Passage given:

*-*-*

= Dhiguvaandu =

Administrative division of Fuvahmulah, Maldives

Dhiguvaandu is an administrative division of Fuvahmulah, Maldives. It is one of the largest districts in Fuvahmulah located just after Dhadimago. Apart from Dhadimago, the district also share borders with Hōdhado and Mādhado.

==Economy==
Most residents of Diguvāndo rely heavily on white collar jobs for income. Apart from this, retail business is also a main source of income. Perhaps the most prominent feature of this district is the "Chas bin" (an area of wet land) associated with the Dhadimagi-Kilhi. Huge amounts of Taro fields can be found in the wet land area. Vast amounts of Areca nut can be found around the district. Mango and Breadfruit also can be found in a reasonable quantity. Almost every house in the district have a Mango tree despite a few houses built recently.

==Places of interest==
- Ahmed Ali Didi Cricket Ground: Hosted the SAARC Twenty20 Cricket Tournament 2011 which was the first ever international event to be hosted outside the capital Male in the Maldives.

*-*-*

Data excerpt:
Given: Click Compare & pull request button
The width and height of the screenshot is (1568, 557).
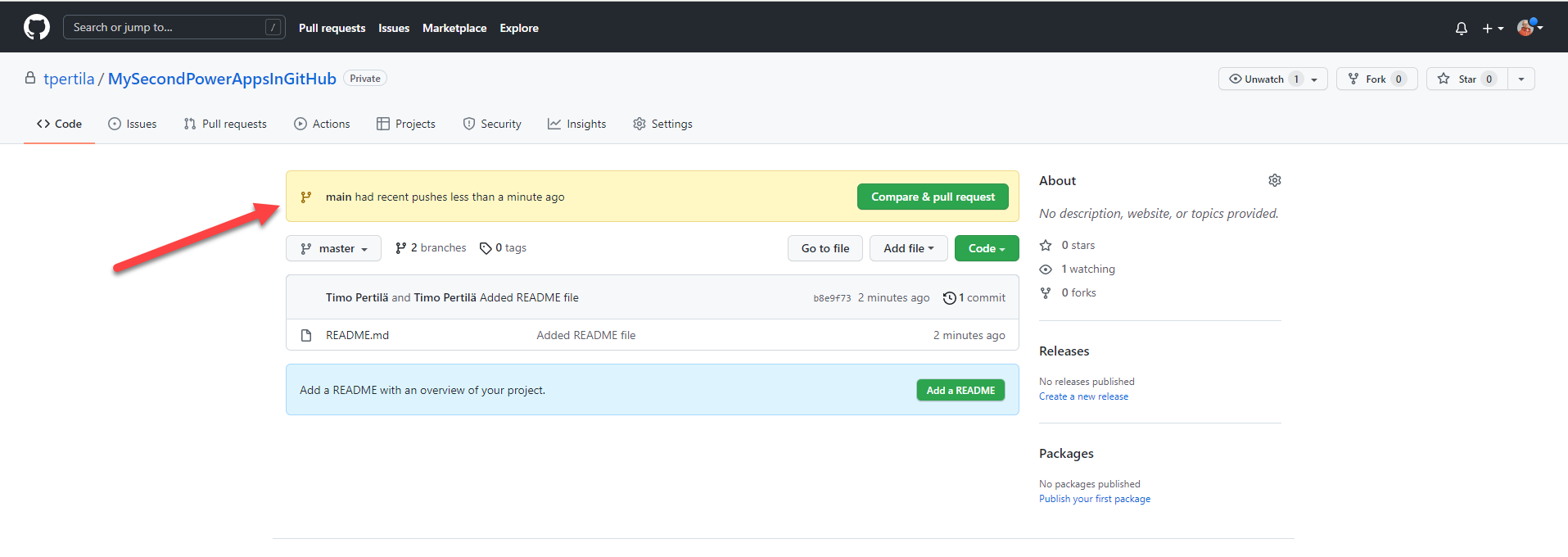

*-*-*

Exercise details: Pick up the article on the Dhiguvaandu district of Fuvahmulah right after its last sentence and keep it going. The material plays no role here.

Output below:
- The Wathaniya communications antenna: It's located in the Aruffanno Mago and Mohammed Jamaaluddin Naibu Thutthu Mago junction and is the tallest structure in the Maldives, along with the Dhiraagu Communications antenna in the island. Both structures stand 400 feet tall.
- Aruffanno: A traditional harbour (anchorage) of the island.
- A minor part of Madharusathu-Sheikh Mohammed Jamaaluddin (one of the three primary schools in the island) is located within Diguvāndo.
- A significant part of the marsh land area associated with the Dhadimagi Kilhi.

== Notables ==
- Mohamed Jamaaluddin Naibu Thuthu: The famous Poet laureate and Chief Justice of the Maldives. Naibu Thuthu is the most famous personality to-date from this district.
- Gnaviyani Ali Shareef: Famous poet who won the National Award of Excellence for Outstanding Service in the field of poetry.
- Mohamed Rafeeq Hassan: Former Member of Parliament for the North Constituency of Fuvahmulah consisting of Dhadimago, Dhiguvaando and Hoadhado wards.

===Notables from history===
- Elhathoshigey Isa Naib Thakurufan.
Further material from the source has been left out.